On the Optimization Landscape of Maximum Mean Discrepancy
Itai Alon, Amir Globerson, Ami Wiesel
TL;DR
The paper addresses the theoretical gap for implicit generative models by analyzing the optimization landscape of Maximum Mean Discrepancy (MMD) learning in three Gaussian settings: unknown mean, low-rank covariance, and a symmetric two-Gaussian mixture. It shows that in each setting, the MMD objective has no spurious local minima and all non-global stationary points are strict saddles, enabling gradient-based methods to converge to the global optimum; these results are complemented by formal proofs and empirical validation. The experiments compare MMD, OS-MMD, MLE, and WGAN, demonstrating that MMD-based methods either match or outperform likelihood-based or adversarial baselines, particularly in ill-conditioned or near-singular covariance scenarios. The findings provide theoretical guarantees for likelihood-free training of generative models and suggest practical guidance on bandwidth choices and sample regimes to ensure reliable optimization in practice.
Abstract
Generative models have been successfully used for generating realistic signals.
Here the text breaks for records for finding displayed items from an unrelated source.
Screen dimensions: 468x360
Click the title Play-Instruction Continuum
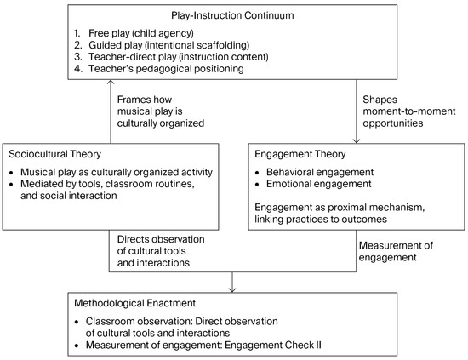[232, 15]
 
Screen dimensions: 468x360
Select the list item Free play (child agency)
[141, 33]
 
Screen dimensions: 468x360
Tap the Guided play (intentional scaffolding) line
[169, 45]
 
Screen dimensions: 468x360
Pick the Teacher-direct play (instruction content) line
[179, 57]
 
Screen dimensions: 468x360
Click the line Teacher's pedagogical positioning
[166, 69]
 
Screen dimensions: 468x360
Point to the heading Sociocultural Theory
[55, 154]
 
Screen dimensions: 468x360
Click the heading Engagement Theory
[300, 154]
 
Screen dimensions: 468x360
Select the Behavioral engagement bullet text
[320, 172]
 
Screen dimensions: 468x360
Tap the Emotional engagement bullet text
[319, 184]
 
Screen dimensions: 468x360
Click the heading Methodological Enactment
[135, 303]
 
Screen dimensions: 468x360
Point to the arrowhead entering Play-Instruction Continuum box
[111, 82]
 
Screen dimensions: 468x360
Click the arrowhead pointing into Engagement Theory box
[356, 141]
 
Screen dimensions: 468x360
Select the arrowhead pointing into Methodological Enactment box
[232, 289]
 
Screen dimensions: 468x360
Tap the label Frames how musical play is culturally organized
[161, 111]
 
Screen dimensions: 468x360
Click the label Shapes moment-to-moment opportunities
[409, 111]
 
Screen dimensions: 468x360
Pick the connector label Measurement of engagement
[396, 251]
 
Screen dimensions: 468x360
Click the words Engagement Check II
[273, 345]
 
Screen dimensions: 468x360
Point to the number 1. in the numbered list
[77, 33]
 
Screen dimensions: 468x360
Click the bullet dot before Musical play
[11, 173]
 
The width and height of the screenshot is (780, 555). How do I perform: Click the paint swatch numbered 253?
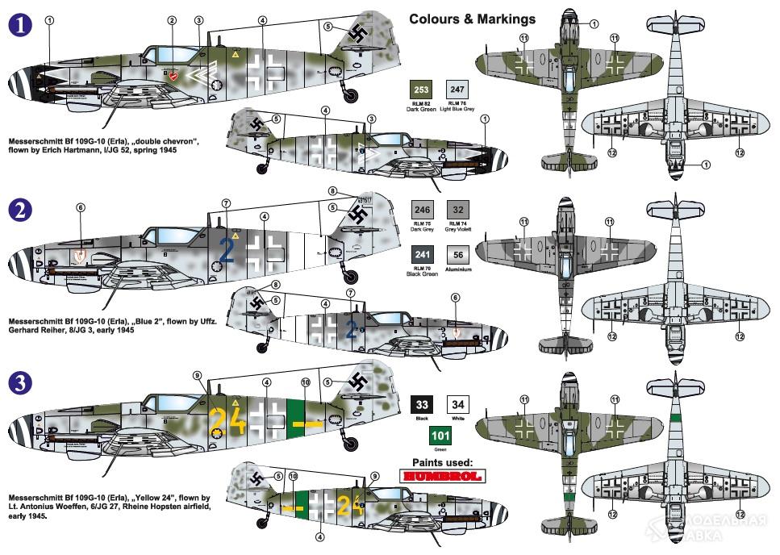click(x=422, y=89)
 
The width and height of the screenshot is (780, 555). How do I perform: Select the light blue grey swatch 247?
click(x=457, y=89)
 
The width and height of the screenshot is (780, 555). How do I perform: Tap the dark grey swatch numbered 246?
click(x=422, y=209)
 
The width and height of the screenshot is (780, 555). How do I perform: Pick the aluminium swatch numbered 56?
click(x=457, y=256)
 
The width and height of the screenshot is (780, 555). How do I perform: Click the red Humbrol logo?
click(x=440, y=476)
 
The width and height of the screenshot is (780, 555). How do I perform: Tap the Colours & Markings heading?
click(x=472, y=19)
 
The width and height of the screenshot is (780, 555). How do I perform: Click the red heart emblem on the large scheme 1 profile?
click(x=174, y=74)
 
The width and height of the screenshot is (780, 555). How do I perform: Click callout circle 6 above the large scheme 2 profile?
click(x=81, y=207)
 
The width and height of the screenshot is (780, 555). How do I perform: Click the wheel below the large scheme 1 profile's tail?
click(x=350, y=96)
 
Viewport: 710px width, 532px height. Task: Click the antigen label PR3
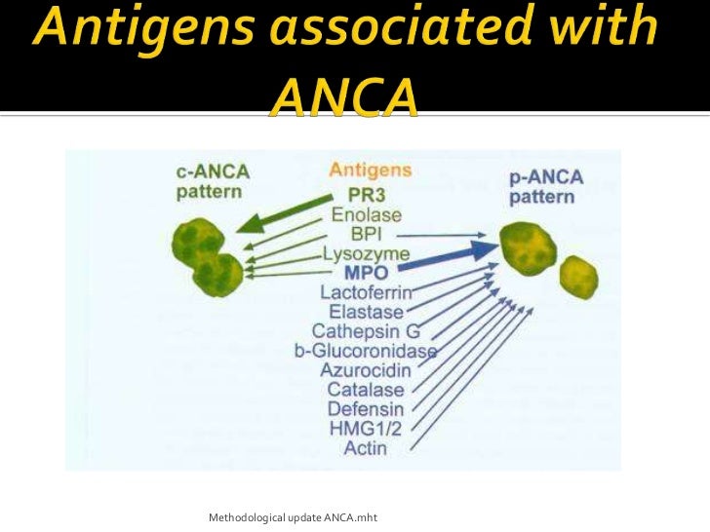(x=366, y=194)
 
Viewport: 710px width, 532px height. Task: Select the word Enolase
(x=366, y=213)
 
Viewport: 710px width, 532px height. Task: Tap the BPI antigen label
(x=366, y=234)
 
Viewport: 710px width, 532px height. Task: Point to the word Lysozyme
(x=366, y=253)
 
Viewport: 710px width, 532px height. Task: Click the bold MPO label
(x=366, y=272)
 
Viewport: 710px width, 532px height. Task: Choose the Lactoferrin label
(x=366, y=292)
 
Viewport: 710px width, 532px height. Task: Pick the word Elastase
(x=366, y=312)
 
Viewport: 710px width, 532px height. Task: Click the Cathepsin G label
(x=366, y=331)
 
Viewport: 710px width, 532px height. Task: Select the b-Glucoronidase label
(x=366, y=351)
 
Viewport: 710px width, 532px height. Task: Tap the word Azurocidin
(x=366, y=370)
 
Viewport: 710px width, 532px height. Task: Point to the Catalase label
(x=366, y=390)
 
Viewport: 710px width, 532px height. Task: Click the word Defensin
(x=366, y=409)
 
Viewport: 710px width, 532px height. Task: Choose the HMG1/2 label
(x=366, y=429)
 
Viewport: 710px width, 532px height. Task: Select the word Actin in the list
(x=366, y=448)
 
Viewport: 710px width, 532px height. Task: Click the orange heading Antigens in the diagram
(x=371, y=170)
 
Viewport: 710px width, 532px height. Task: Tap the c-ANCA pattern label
(x=213, y=181)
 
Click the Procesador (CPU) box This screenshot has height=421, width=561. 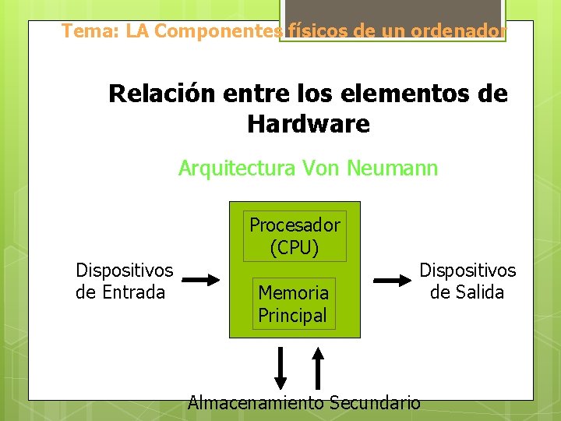(x=295, y=236)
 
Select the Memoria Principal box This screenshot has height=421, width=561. (x=293, y=304)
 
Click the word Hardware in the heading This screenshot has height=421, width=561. (x=309, y=123)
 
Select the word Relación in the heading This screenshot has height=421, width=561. (x=161, y=94)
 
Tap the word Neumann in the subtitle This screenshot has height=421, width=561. (x=393, y=168)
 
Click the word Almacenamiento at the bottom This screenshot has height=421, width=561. (x=256, y=403)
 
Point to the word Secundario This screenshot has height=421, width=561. (x=375, y=403)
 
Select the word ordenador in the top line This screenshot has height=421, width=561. (x=460, y=31)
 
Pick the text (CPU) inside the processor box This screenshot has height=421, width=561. (x=295, y=248)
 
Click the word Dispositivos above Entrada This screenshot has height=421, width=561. (x=124, y=271)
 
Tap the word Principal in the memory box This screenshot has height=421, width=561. (x=292, y=316)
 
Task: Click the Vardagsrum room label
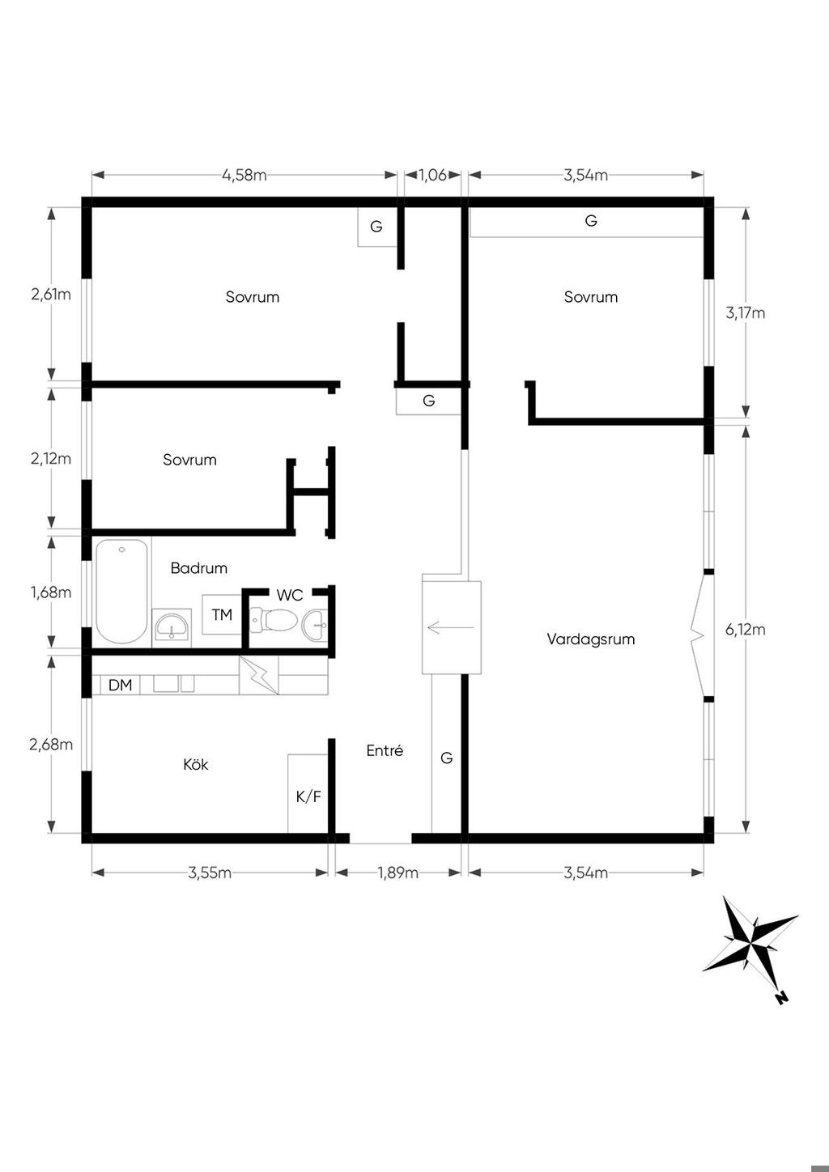(590, 639)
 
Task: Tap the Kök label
(196, 764)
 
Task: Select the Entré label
(385, 750)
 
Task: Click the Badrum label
(199, 568)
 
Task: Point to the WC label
(289, 595)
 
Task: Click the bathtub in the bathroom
(121, 591)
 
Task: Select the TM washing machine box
(222, 614)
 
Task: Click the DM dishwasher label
(120, 685)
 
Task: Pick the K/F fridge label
(308, 796)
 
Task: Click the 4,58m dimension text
(244, 175)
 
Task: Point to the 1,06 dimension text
(433, 175)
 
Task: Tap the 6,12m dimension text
(746, 630)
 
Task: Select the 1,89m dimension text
(397, 873)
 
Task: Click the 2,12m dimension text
(51, 458)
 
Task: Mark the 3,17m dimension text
(746, 313)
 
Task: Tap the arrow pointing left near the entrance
(451, 626)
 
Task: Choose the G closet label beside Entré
(446, 757)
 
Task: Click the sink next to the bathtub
(172, 627)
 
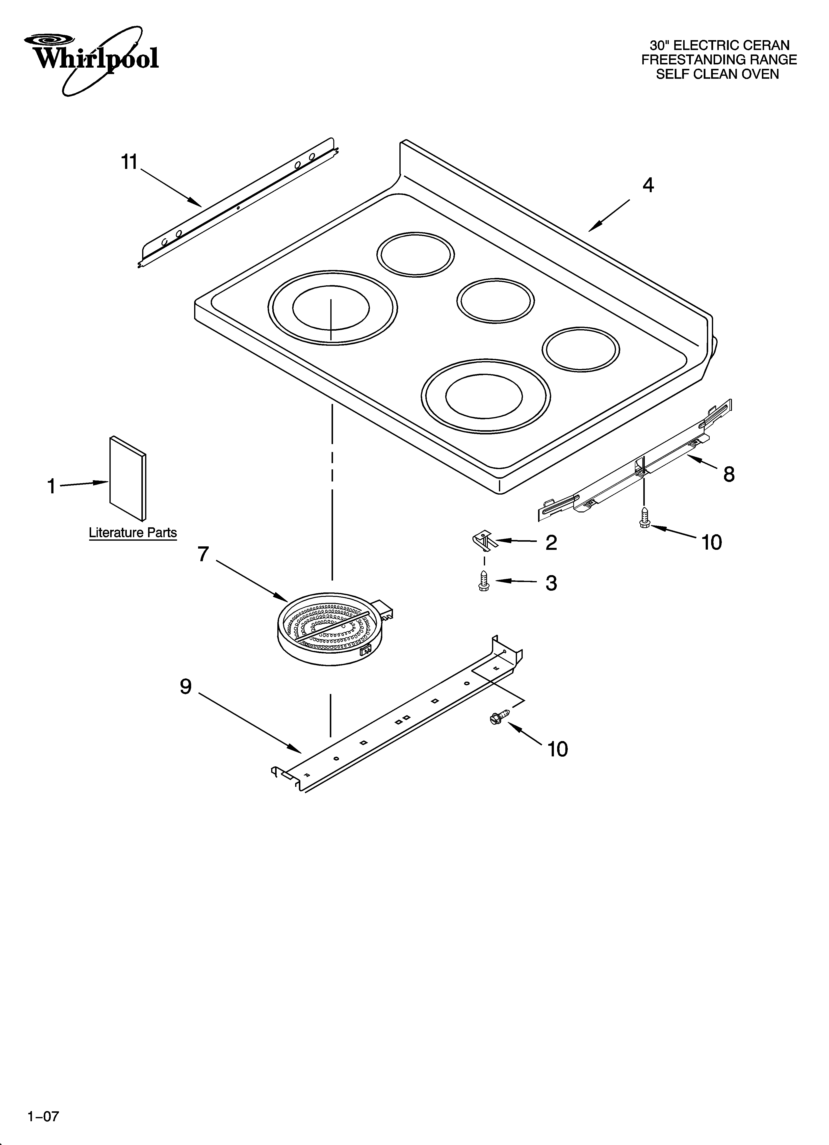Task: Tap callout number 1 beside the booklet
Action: (51, 487)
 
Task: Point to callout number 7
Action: (203, 554)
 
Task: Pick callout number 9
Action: (186, 687)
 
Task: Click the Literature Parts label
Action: (133, 533)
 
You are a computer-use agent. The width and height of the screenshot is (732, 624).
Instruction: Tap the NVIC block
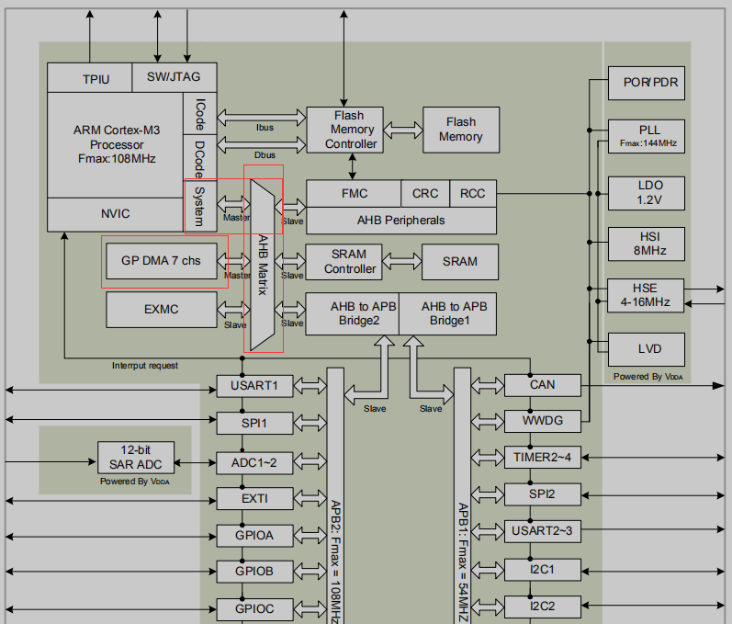tap(115, 214)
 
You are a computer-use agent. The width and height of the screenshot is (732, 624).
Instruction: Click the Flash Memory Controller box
tap(343, 130)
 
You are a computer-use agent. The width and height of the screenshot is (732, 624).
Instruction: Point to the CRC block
tap(424, 194)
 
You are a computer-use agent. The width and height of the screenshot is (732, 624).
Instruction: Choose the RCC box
tap(473, 194)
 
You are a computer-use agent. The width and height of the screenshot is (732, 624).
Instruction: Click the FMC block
tap(354, 194)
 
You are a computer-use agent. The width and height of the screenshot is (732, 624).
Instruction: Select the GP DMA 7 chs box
tap(161, 261)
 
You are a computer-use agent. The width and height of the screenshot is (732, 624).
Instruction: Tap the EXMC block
tap(161, 310)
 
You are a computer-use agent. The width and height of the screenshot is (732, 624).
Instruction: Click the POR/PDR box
tap(648, 83)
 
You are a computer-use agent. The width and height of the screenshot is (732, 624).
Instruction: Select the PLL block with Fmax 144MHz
tap(648, 135)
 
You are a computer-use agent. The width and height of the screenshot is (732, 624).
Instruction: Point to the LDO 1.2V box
tap(648, 192)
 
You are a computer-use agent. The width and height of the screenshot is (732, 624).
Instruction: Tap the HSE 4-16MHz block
tap(648, 295)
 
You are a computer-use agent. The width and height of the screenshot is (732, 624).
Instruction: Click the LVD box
tap(648, 349)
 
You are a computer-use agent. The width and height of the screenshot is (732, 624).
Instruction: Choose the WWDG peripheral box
tap(542, 421)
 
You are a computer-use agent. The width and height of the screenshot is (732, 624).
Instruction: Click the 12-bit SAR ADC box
tap(135, 456)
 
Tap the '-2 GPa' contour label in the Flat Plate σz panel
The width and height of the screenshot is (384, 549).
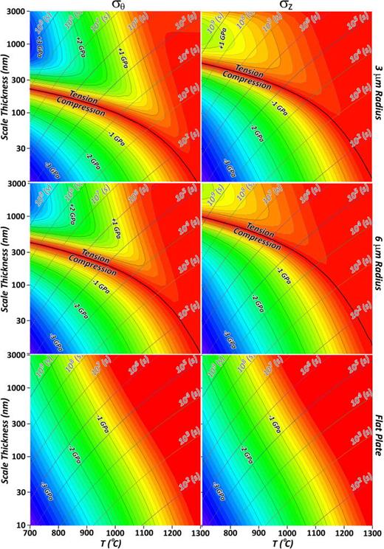tap(264, 448)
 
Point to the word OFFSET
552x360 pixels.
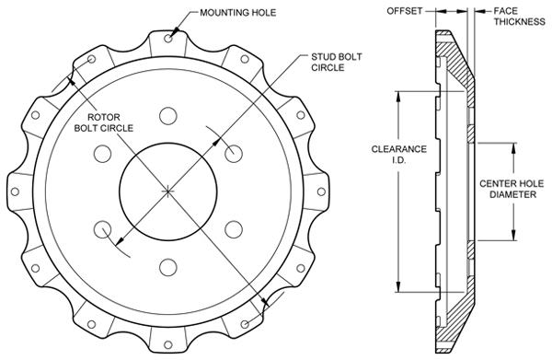click(405, 11)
Because the likelihood function is typically intractable in most of these models, the common practice is to use "implicit" models that avoid likelihood calculation. However, it is hard to obtain theoretical guarantees for such models. In particular, it is not understood when they can globally optimize their non-convex objectives. Here we provide such an analysis for the case of Maximum Mean Discrepancy (MMD) learning of generative models. We prove several optimality results, including for a Gaussian distribution with low rank covariance (where likelihood is inapplicable) and a mixture of Gaussians. Our analysis shows that that the MMD optimization landscape is benign in these cases, and therefore gradient based methods will globally minimize the MMD objective.